If you were an AI lab CEO, which version of this encyclical would you rather get? The one that lectures you about data sovereignty and water consumption, or the one that says no frontier model ships without independent pre-release evaluation? Leo delivered the first one.
It's a fair bit of extrapolation to go from the current state to that which you wanted the Pope to address, and it's not clear your view is more correct. Whether we're in the middle of an s-curve or an exponential is an unsettled question and warning about what many might see to be hyperbolic risks could prove to be counterproductive.
As you note, the Church is well aware of the issues that you think were mistakenly omitted from the encyclical.
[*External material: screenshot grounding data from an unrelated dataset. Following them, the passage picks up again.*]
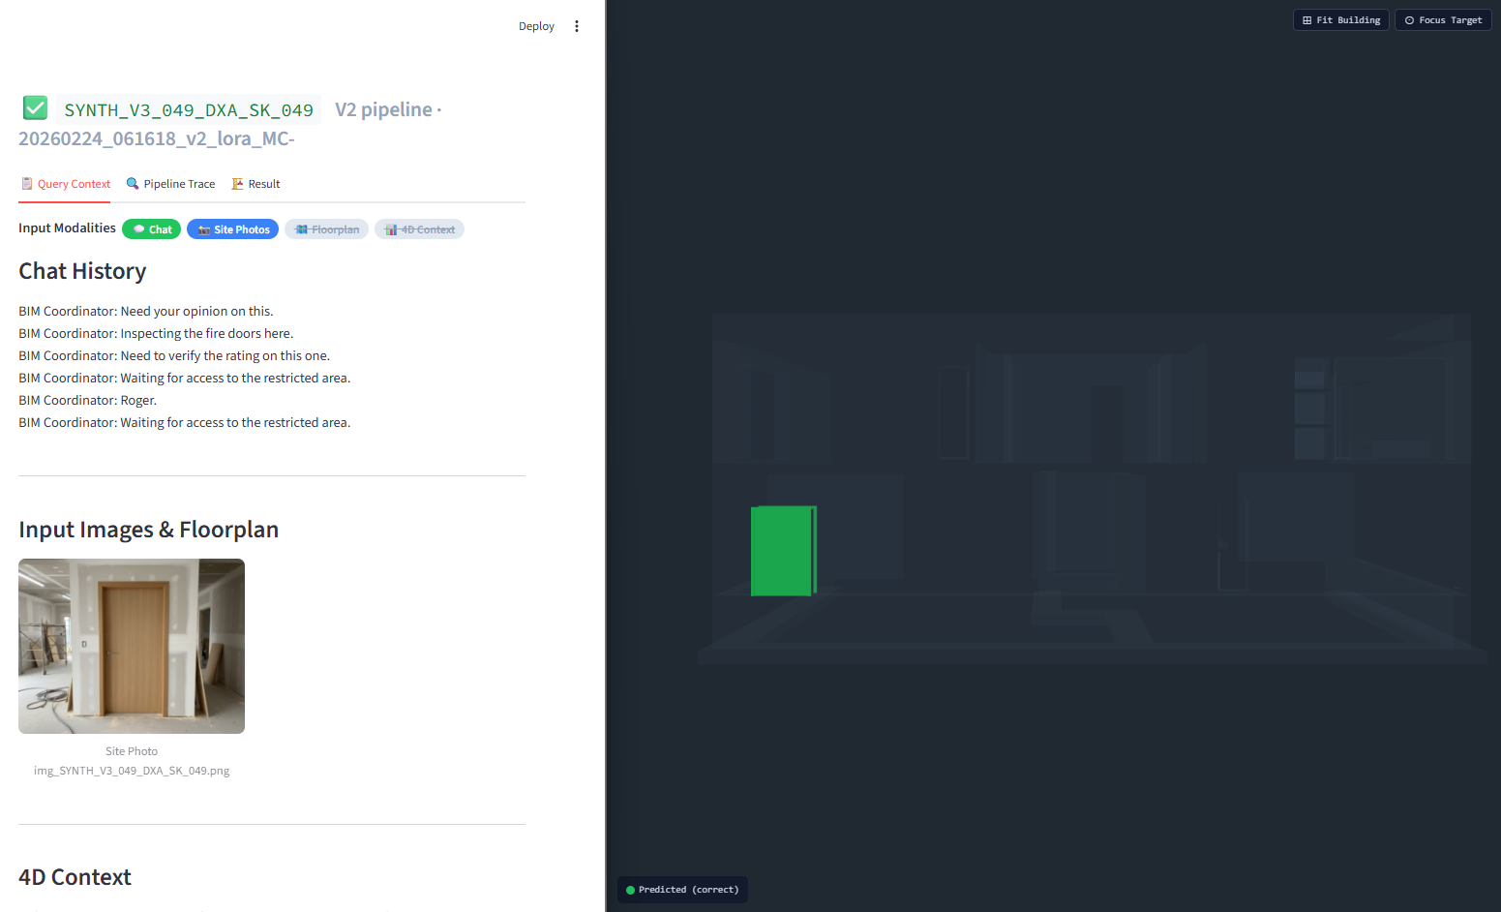Click the crossed-out 4D Context badge
This screenshot has width=1501, height=912.
[x=419, y=229]
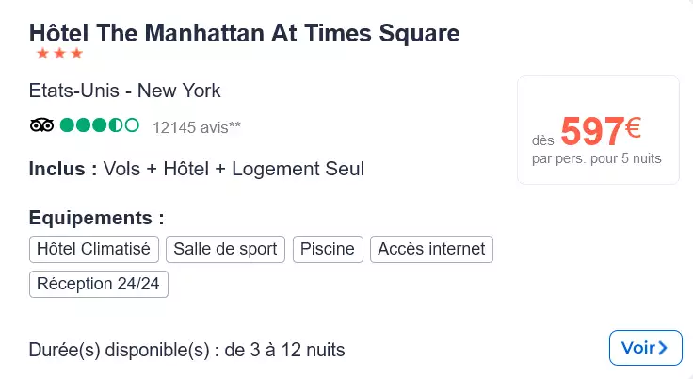
Task: Click the 597€ price box
Action: click(598, 130)
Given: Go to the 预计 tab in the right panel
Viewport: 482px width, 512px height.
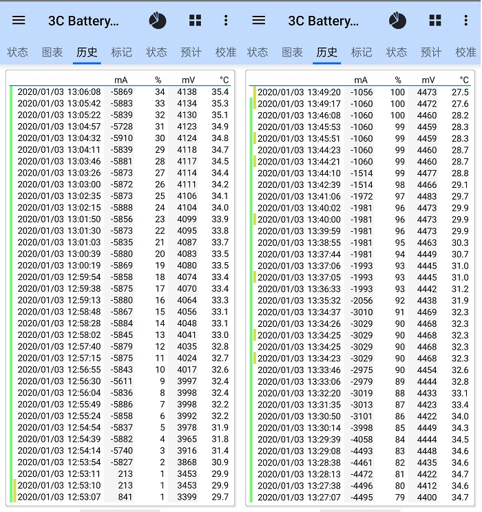Looking at the screenshot, I should pyautogui.click(x=431, y=52).
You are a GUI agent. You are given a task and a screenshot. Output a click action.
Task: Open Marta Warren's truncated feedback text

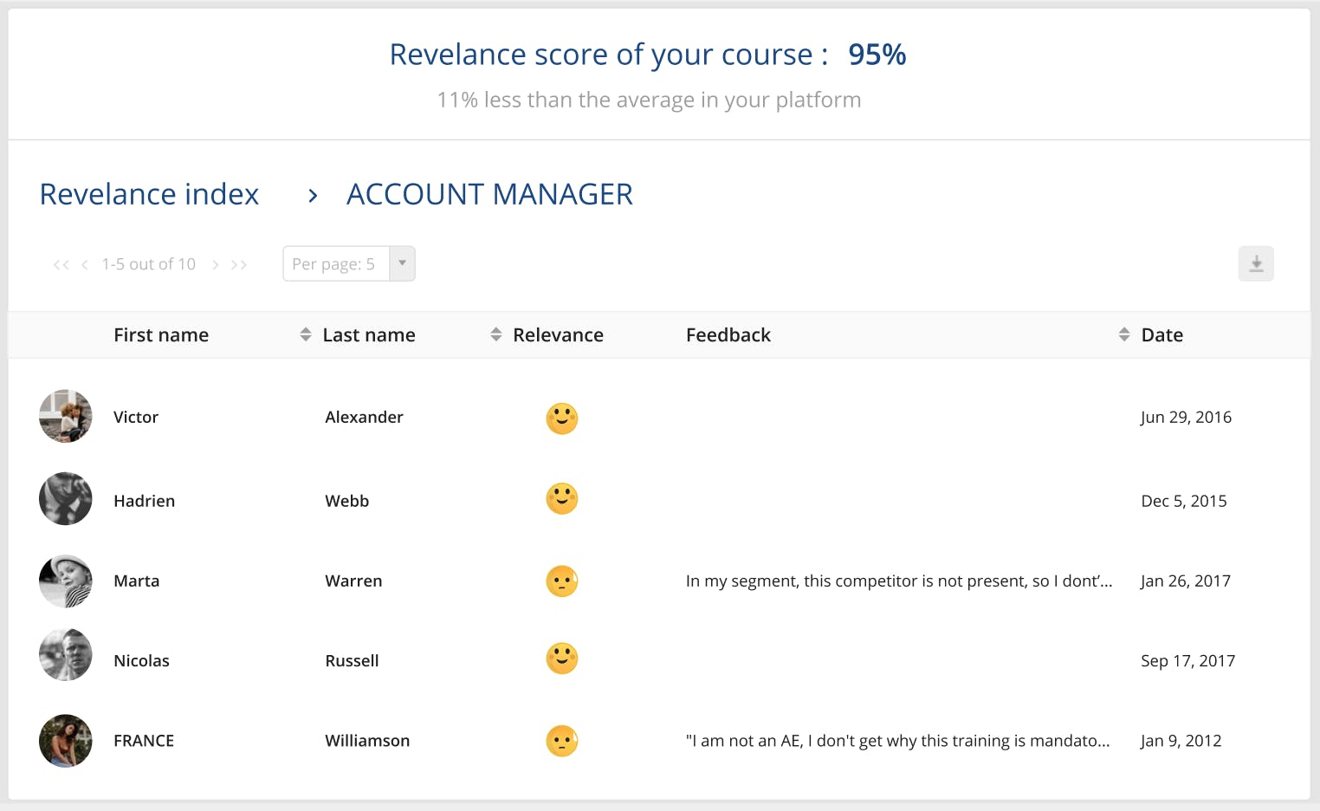tap(898, 581)
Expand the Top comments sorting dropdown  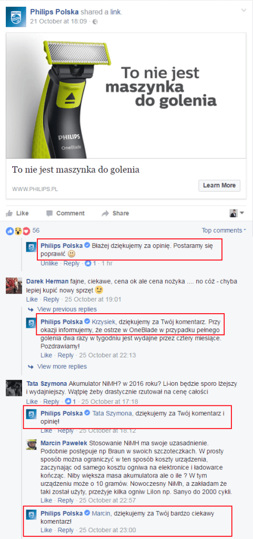point(224,231)
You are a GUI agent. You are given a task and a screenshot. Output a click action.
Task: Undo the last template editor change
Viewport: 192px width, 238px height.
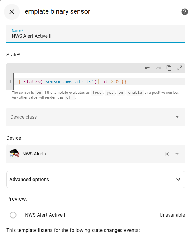click(148, 68)
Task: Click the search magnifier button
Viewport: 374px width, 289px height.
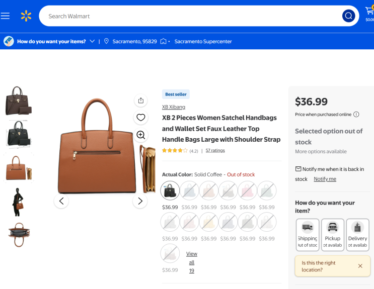Action: pyautogui.click(x=348, y=16)
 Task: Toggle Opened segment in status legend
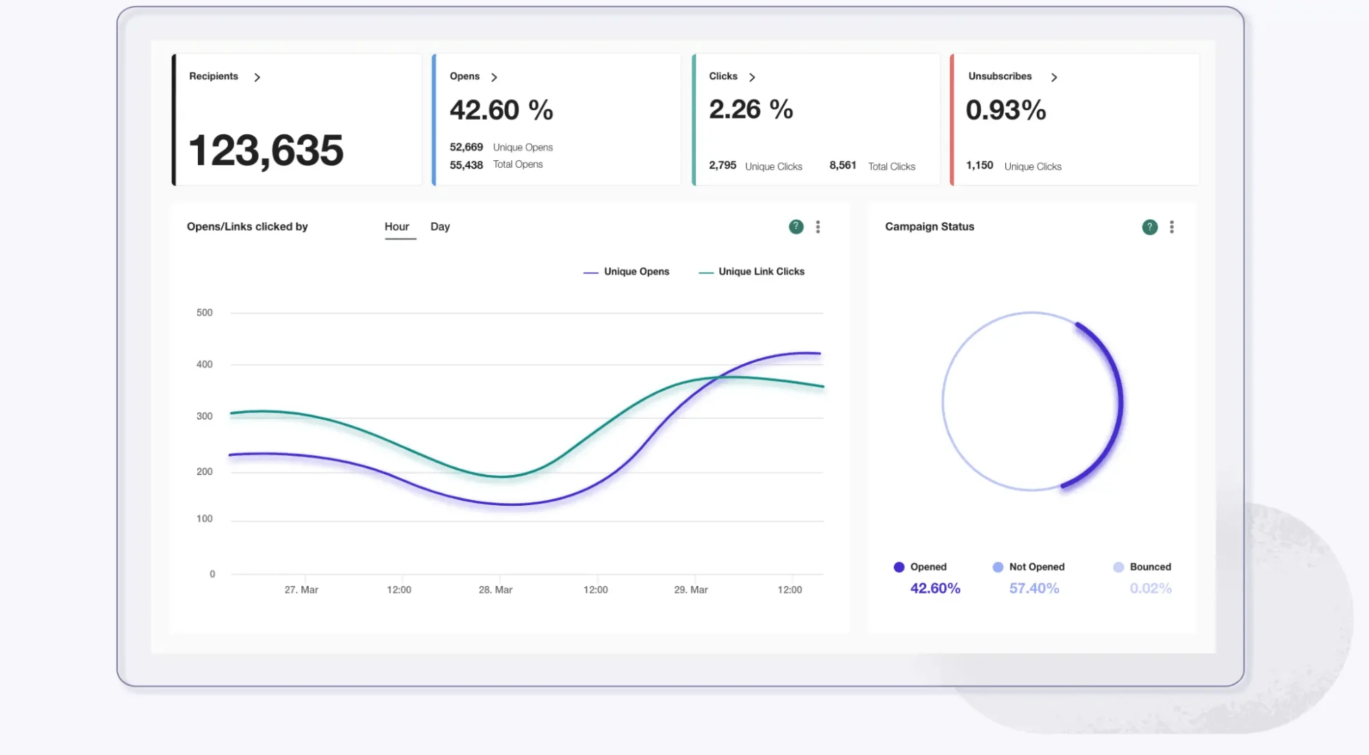pyautogui.click(x=920, y=567)
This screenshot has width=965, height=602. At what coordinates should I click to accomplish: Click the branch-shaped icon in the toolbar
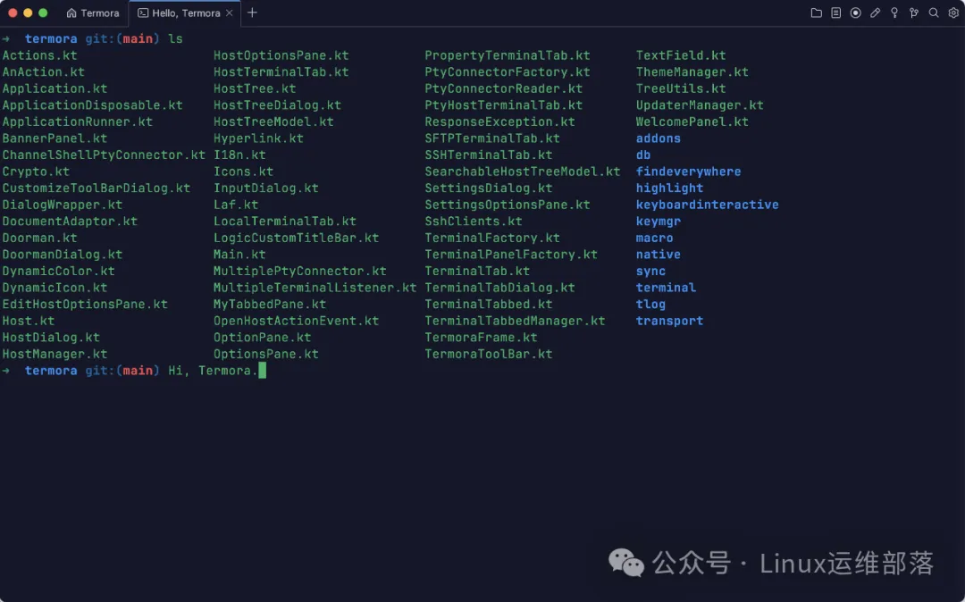[914, 13]
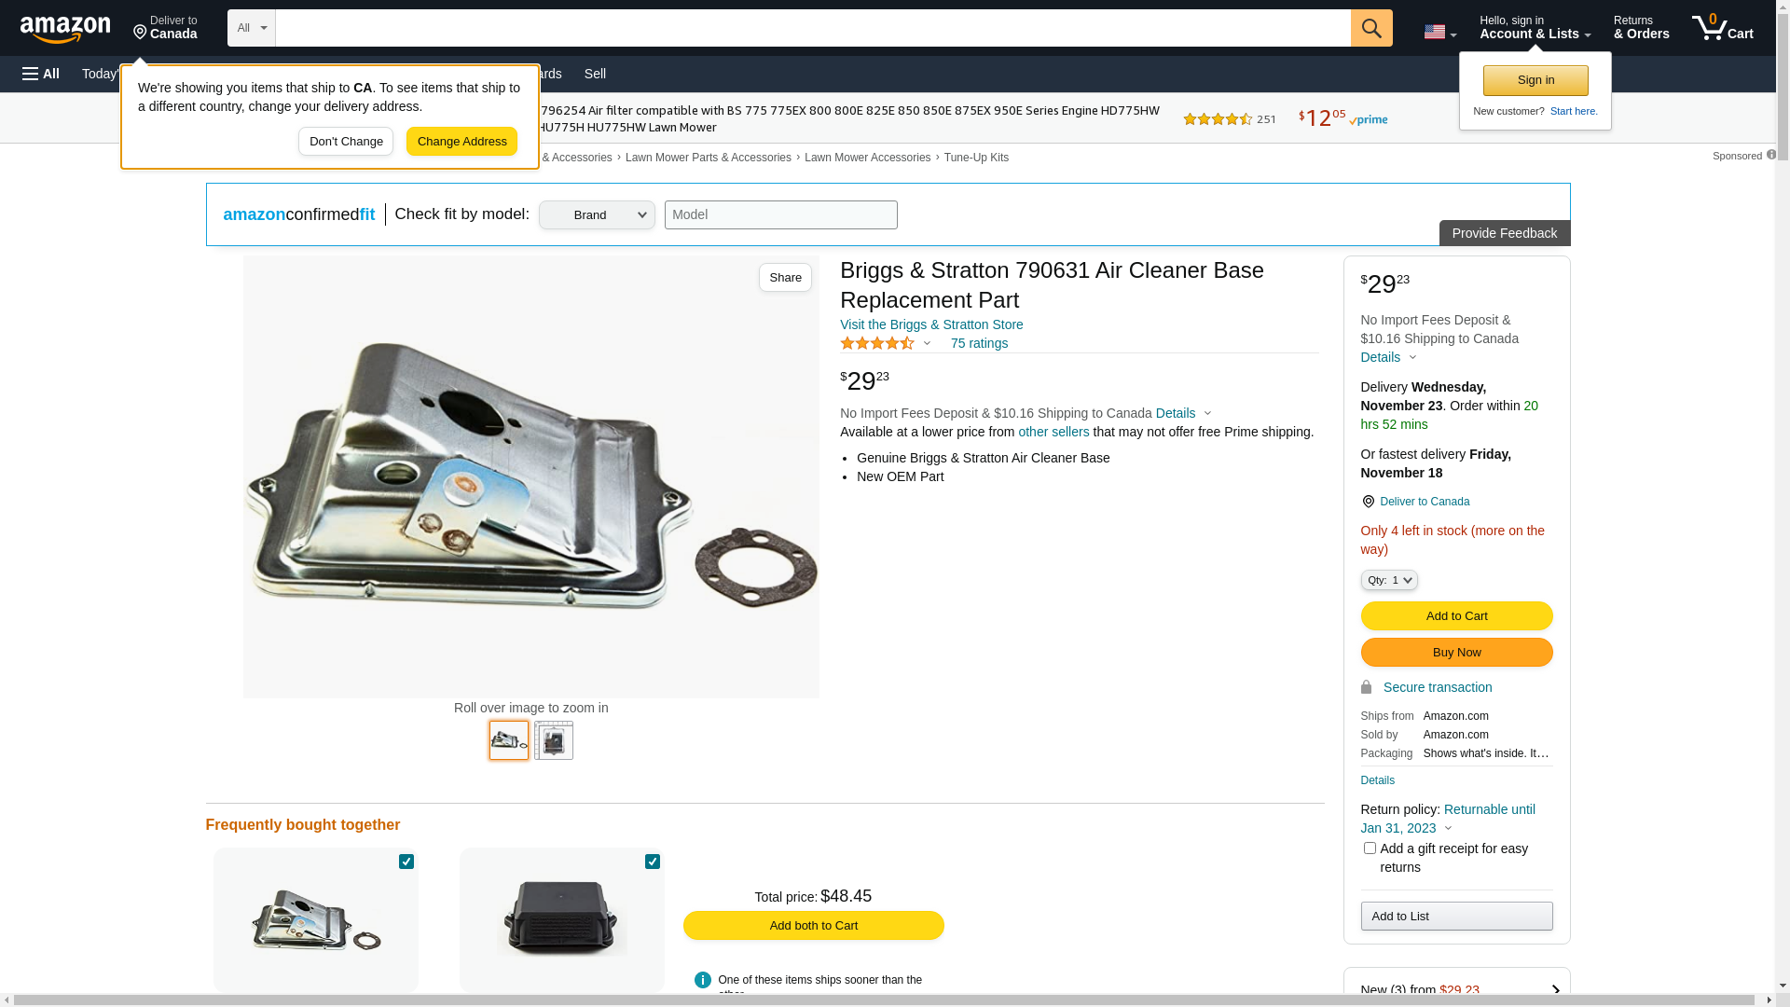
Task: Open the US flag language selector
Action: [x=1439, y=32]
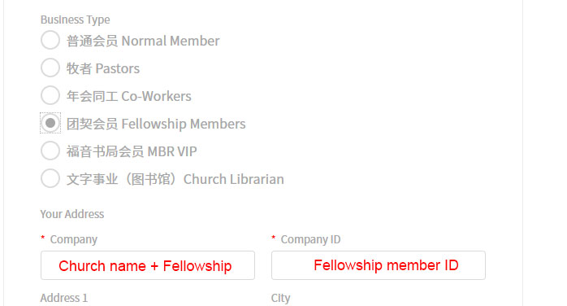The height and width of the screenshot is (306, 567).
Task: Click the '团契会员 Fellowship Members' label text
Action: tap(156, 124)
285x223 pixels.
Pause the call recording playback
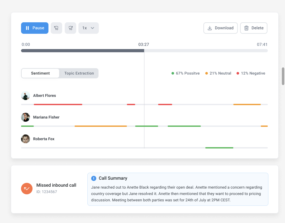point(35,28)
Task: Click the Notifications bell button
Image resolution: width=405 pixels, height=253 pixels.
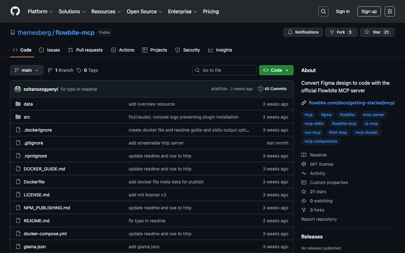Action: tap(303, 32)
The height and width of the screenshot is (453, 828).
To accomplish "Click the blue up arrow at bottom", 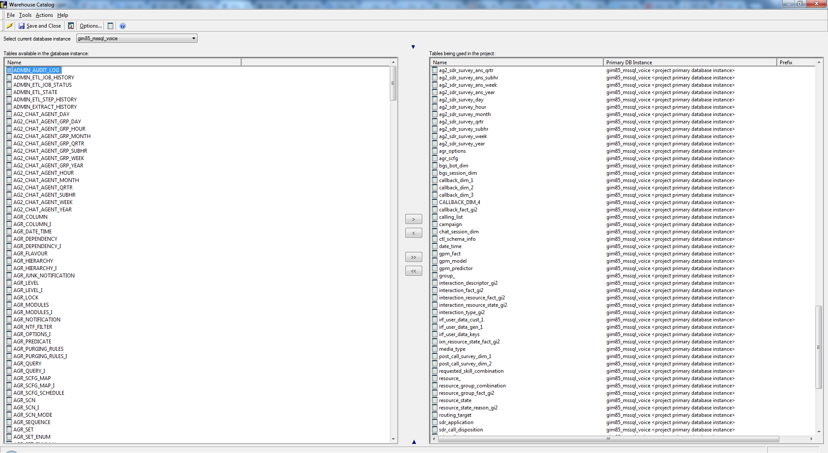I will click(x=414, y=442).
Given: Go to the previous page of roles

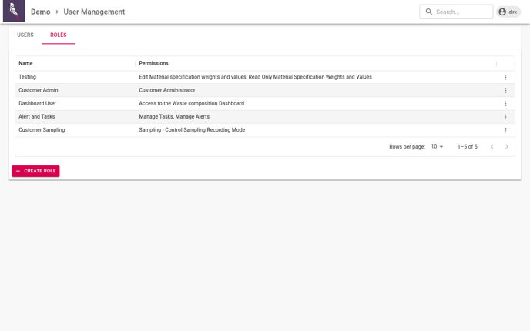Looking at the screenshot, I should [x=492, y=146].
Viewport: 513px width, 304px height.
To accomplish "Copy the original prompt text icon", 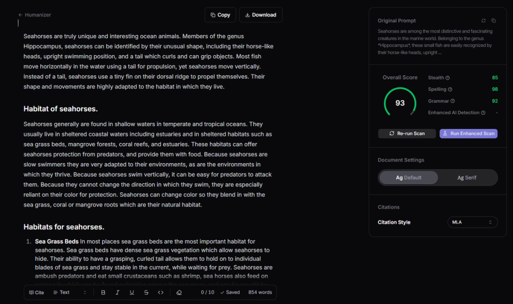I will (493, 21).
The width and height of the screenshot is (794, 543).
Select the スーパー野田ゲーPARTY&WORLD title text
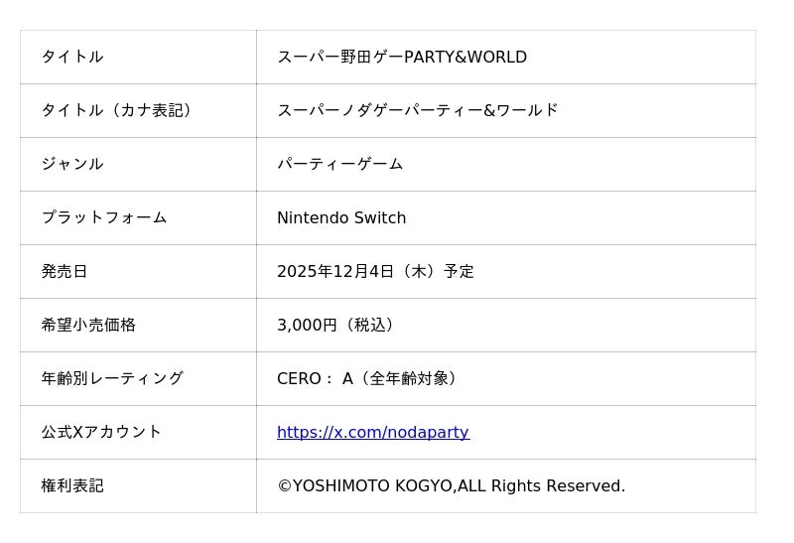pyautogui.click(x=402, y=58)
Perhaps the fact that the Pope chose to leave them out of his letter and spent a large amount of time addressing the Church’s theological anthropology, and therefore its view on the qualitative differences between human persons and AI systems, should tell you that he simply disagrees with your assessment of what is important to address on this topic?
What do you mean by the following? "He does not engage with the fact that AI companies view their project as developing not just tools, but a new species."
The pope clearly comments on Trans-humanism and Post-humanism in Chapter 3.
How do you thing he could have done better there?
(By the way, I am genuinely interested. I was actually quite shocked to see him mention these ideologies so would love to hear how you think he could have approached them better)
You might enjoy reading Antiqua et Nova and Quo Vadis, Humanitas, which are the other big Vatican documents on AI. They do, in fact, talk about AGI. Not a really fundamentally different framing though.
I thought a LOT about this lately and I think the Vatican framework in Magnifica Humanity is in fact very powerful, but it’s a Do Your Own Exegesis kind of document (despite its surface-level pretensions to policy positions.
On the mass unemployment, there is a solution. Do not employ AI in all jobs---judicious use is what is missing among the AI dreamers today. They imagine $$$ to solve all the world's ills by using AI. Computers, the mass accumulation of input data, are not consciousness. They do not produce what is the truest Good. If we want to help humanity, involve people.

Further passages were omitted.